ISP’s cannot be forced to directly disclose personal data of copyright infringers to copyright holders, says ECJ advocate general
Publié le 02/08/2007 par Christoph De Preter, Karel Janssens
In an opinion issued on July 18, 2007, the Advocate General of the European Court of Justice (ECJ) took the position that the European data protection directives do not allow for a direct disclosure of personal data of copyright infringers to copyright holders willing to start civil infringement proceedings.
In 2006, a Spanish Court lodged an interesting reference for a preliminary ruling with the ECJ in a litigation between a Spanish ISP and a Spanish collecting society (case C-275/06). The question submitted to the ECJ was whether Member States are allowed to limit the duty of operators and service providers (Service Providers) to retain and make available connection and traffic information to situations where it is required in connection with a criminal investigation or the need to protect public safety and national defense, thereby excluding situations in which the data is needed by copyright holders wishing to lodge civil infringement proceedings.
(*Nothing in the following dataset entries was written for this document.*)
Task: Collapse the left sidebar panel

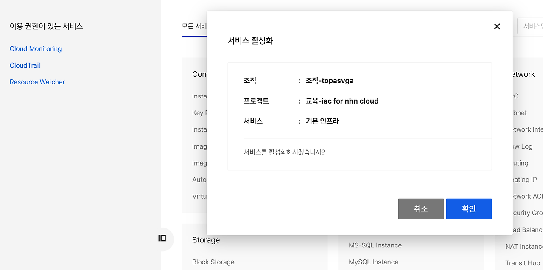Action: [162, 239]
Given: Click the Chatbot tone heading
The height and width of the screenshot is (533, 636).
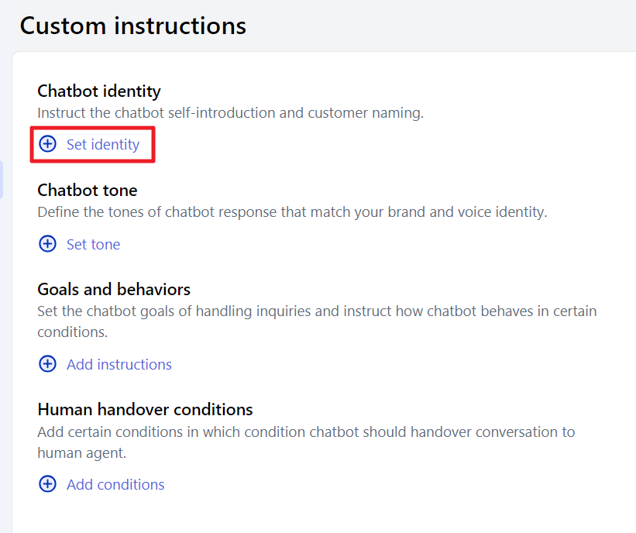Looking at the screenshot, I should coord(88,191).
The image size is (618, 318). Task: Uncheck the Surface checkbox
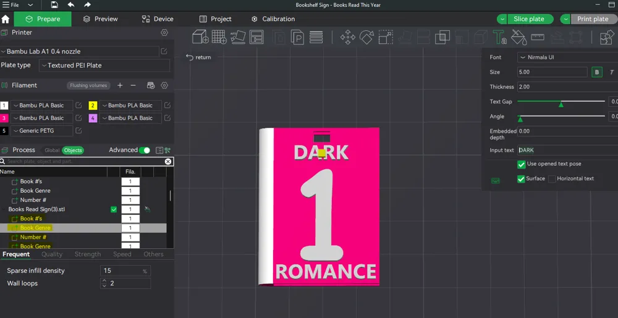521,179
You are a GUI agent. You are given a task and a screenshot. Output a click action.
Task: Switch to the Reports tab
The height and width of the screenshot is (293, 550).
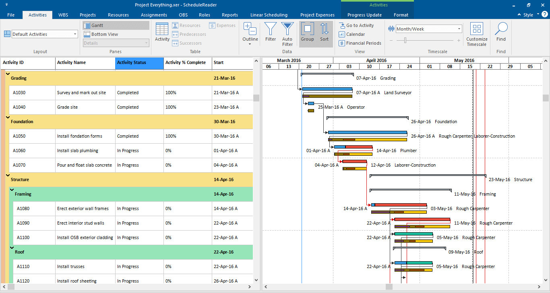pyautogui.click(x=230, y=14)
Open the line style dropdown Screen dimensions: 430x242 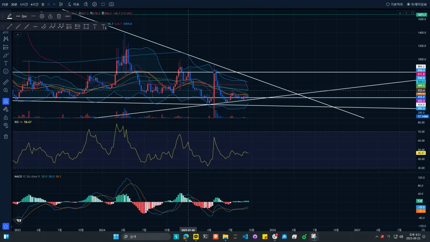[33, 16]
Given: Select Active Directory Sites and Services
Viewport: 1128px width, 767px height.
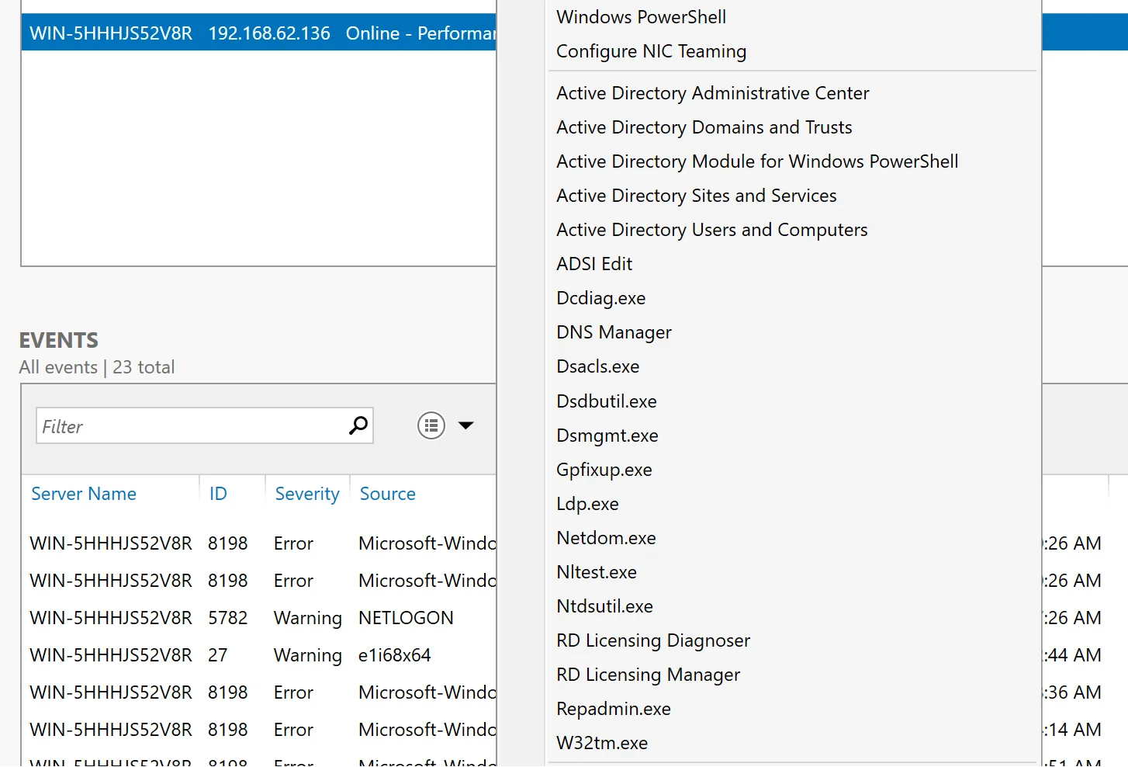Looking at the screenshot, I should click(x=696, y=196).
On July 18, Advocate General Kokott issued her opinion in this case. According the Advocate General, Member States are indeed entitled to exclude civil proceedings from the scope of the Service Providers’ duty to retain and make available traffic information. She went even further by stating that Community legislation simply prohibits such direct disclosure of connection and traffic by service providers to copyright holders.
After an assessment of the relationship between Community legislation on e-commerce, copyright protection and IP enforcement[1] on the one hand, and Community legislation on personal data protection (the Privacy Directives)[2] on the other hand the Advocate General came to the conclusion that the latter should prevail. For example, the right to information provided for in the IP enforcement directive does not warrant derogations from the data protection principles laid down in the Privacy Directives. The Advocate-General also found that none of the exceptions to the prohibition to process traffic data would justify disclosing such data to copyright holders wishing to lodge infringement proceedings.
The Advocate General concluded that, for service providers to be forced/allowed to disclose personal traffic data to copyright holders with a view to entertaining civil proceedings, a reform of the current data protection directives would be required. As a matter of fact, under the current Community law framework, there is no legal basis for an obligation to directly disclose such data to copyright holders intending to start civil proceedings.
Should the ECJ follow the Advocate General’s opinion – which it does in the majority of cases – the consequences at the national level may be substantial. In particular, enforcement actions taken by copyright holders and collecting societies against ISPs, requiring the latter to disclose traffic and personal data relating to their subscribers may become impossible[3]. This risks making direct private action against copyright infringers more difficult thereby increasing the focus and burden on criminal prosecution and on indirect actions against ISPs rather than infringers.
[1] Directive 2000/31/EC of 8 June 2000 on certain legal aspects of information society services, in particular electronic commerce, in the Internal Market; Directive 2001/29/EC of the European Parliament and of the Council of 22 May 2001 on the harmonization of certain aspects of copyright and related rights in the information society; Directive 2004/48/EC of the European Parliament and of the Council of 29 April 2004 on the enforcement of intellectual property rights.
[2] Directive 95/46/EC of the European Parliament and of the Council of 24 October 1995 on the protection of individuals with regard to the processing of personal data and on the free movement of such data; Directive 2002/58/EC of the European Parliament and of the Council of 12 July 2002 concerning the processing of personal data and the protection of privacy in the electronic communications sector; Directive 2006/24/EC of the European Parliament and of the Council of 15 March 2006 on the retention of data generated or processed in connection with the provision of publicly available electronic communications services or of public communications networks and amending Directive 2002/58/EC.
[3] Reference can also be made to the Dutch Lycos/Pessers case (http://zoeken.rechtspraak.nl/default.aspx), in which a Dutch citizen, Mr. Pessers, obtained injunctive relief against Dutch ISP Lycos. Lycos was forced to disclose to Pessers the identity of one of its subscribers who was accused of defamation. The Dutch Supreme Court (Hoge Raad) ruled in this case that Dutch privacy law does not necessarily prohibit the disclosure of personal data by ISP’s to third parties wishing to entertain proceedings.